Entering Week 14 with a 4-8 record and riding a two-game losing streak, the Tennessee Titans look to be out of the playoff race while the Indianapolis Colts seem to be in the midst of a run that will likely end in a postseason berth.
In the last meetings between these two teams, Tennessee walked away with a heart-breaking overtime loss after leading throughout most of the game and suffering through a number of questionable calls that did not go in its favor.
With little to play for outside of pride and potentially head coach Mike Munchak's job, it will be interesting to see what kind of passion the Titans bring to Indianapolis when they take the field on Sunday.
Over the last two weeks, the majority of the Titans' offensive success has come in the second half, when Jake Locker and company have been forced to speed the pace up in an attempt to score quickly and get back into the game.
Against a Colts defense that has had some struggles throughout the year, allowing Locker to spread the football around and wear out the defense while making play calls at the line of scrimmage will help the Titans put up more than the 13 points they tallied against the Colts the last time these two teams met.
Locker's big arm and mobility are built for a quick-hit and explosive offense, but it will be up to offensive coordinator Dowell Loggains to do everything in his power to put him in the best situation to succeed.
After falling behind against Houston last week, the Titans essentially had to abandon the run game late against the Texans as they attempted to put points on the board as fast as possible.
Facing a Colts team that is unlikely to blow them out, it's important to get Chris Johnson as involved in the offense as possible early on in order to keep the defense honest in the passing game and give the defense different looks as they attempt to get up field against a beaten-up offensive line.
Regardless of some of his struggles in a number of games this season, Johnson is still the Titans' best weapon and he needs to be given a chance to create plays throughout the contest.
After placing David Stewart and Steve Hutchinson on IR earlier this week, the Titans' offensive line will be completely reshuffled with Kevin Matthews starting at center, Fernando Velasco moving to left guard and Mike Otto taking over at right tackle.
A week after taking a number of coverage sacks and attempting to look for the big-play more often then necessary, Jake Locker will need to get the ball out of his hand as fast as possible as the new offensive line attempts to build chemistry on the fly.
Tennessee's receivers can make plays after the catch, and if they speed up the pace, short passes that give the wideouts opportunities to create plays should be effective against a questionable Colts secondary.

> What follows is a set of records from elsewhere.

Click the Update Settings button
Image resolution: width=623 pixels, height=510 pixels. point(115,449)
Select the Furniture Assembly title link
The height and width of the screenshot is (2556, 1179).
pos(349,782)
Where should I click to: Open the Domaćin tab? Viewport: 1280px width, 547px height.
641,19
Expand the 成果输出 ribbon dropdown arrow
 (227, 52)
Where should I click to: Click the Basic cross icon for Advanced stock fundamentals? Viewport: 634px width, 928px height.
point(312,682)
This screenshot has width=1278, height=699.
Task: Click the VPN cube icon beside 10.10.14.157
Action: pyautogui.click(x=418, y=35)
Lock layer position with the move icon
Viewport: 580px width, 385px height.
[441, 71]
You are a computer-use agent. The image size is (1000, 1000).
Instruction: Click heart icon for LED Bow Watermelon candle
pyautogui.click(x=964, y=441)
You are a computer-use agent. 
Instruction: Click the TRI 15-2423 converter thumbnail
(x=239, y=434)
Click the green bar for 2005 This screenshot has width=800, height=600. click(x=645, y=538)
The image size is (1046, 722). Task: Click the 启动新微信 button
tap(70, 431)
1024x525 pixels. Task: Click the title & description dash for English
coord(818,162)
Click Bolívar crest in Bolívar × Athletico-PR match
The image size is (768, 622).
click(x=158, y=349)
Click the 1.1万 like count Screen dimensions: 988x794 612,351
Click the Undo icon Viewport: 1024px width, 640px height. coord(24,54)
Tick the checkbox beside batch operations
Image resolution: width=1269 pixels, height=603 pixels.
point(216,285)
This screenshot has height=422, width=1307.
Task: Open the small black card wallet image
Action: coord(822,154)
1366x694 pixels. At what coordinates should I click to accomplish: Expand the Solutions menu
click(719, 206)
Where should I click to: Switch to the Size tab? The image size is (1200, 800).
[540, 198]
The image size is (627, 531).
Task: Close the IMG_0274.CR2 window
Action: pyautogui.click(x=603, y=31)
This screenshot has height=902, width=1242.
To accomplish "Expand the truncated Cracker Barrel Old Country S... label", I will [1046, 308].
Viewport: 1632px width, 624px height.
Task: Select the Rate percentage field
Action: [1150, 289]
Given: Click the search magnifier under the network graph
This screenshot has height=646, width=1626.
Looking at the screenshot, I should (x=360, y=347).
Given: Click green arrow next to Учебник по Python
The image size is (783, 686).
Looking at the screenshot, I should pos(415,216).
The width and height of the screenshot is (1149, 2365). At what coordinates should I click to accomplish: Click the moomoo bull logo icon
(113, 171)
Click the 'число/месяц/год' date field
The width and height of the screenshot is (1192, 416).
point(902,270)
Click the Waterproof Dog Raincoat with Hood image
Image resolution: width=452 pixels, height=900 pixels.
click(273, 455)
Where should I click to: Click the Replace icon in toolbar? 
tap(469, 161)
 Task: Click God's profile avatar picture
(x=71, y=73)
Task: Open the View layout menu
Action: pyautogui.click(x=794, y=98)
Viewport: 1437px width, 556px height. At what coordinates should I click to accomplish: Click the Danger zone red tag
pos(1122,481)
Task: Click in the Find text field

Two of the Titans' most talented yet inconsistent players have found themselves in-and-out of the good graces of Titans fans for much of the season.
Last week, for the first time since he requested a trade, the Titans made an obvious effort to get Cook on the field and he rewarded them with a couple big, drive-extending catches.
While Cook was on the field for much of the game, Britt managed just two catches against the Texans, highlighted by a lengthy touchdown late in the third quarter to bring the Titans to within two scores.
Though neither Britt nor Cook have made the impact many hoped and expected coming into the year, the Titans have to see what they have in these two players before facing tough decisions about their futures in Nashville over the next two offseasons.
A week after turning the football over six times against Houston, the Titans can't afford to make those kind of mistakes against the Colts.
With a defense that appears to be improving, it's important for the Titans offense to not just put points on the board, but also to make sure that it doesn't put the defense in numerous poor situations, as was the case against Houston.
Locker, throughout his short career, has shown solid decision-making ability and has limited his turnovers, but he will need to make sure he doesn't put the ball in places where it can potentially be tipped and turned into a big play for the defense.
For much of the season, developing a consistent pass rush has been the main focus across the defensive line.
Facing a strong quarterback that is difficult to bring down, actually getting the sack when the pass rush gets to Andrew Luck will be critical to shutting down drives and preventing Luck from extending plays and turning potential losses into long gains.
Kamerion Wimbley and Derrick Morgan have become increasingly effective throughout the season, and after putting significant pressure on Luck in the first meeting, they need to actually finish the deal when they reach him this go-round.
While the Titans' edge rushers have become more effective as the year has progressed, Tennessee's interior linemen have failed to get up field with any level of consistency when they have been asked to pin their ears back and rush the passer.
With a mobile quarterback like Andrew Luck, it's crucial for the defensive tackles to collapse the pocket and prevent Luck from stepping up to avoid the defensive ends coming around the corner.
Though the Colts' run game has certainly not been a strength, the Titans tackles need to plug up the middle and force runs to the outside, where their young linebackers have the speed and ability to make plays on the edge.
After struggling on third downs for much of the year, in the last five weeks the Titans have managed to hold opponents to a 29.5 percent conversion rate on third downs.
Facing a quarterback that likes to get out of the pocket and make plays, it will be critical for Tennessee's linebackers to stop any potential scrambles or check downs short of the chains and get off the field.
With an offense that has struggled to put points on the board, every opportunity to build or maintain a lead needs to be provided by a defense that has gotten progressively better over the past month.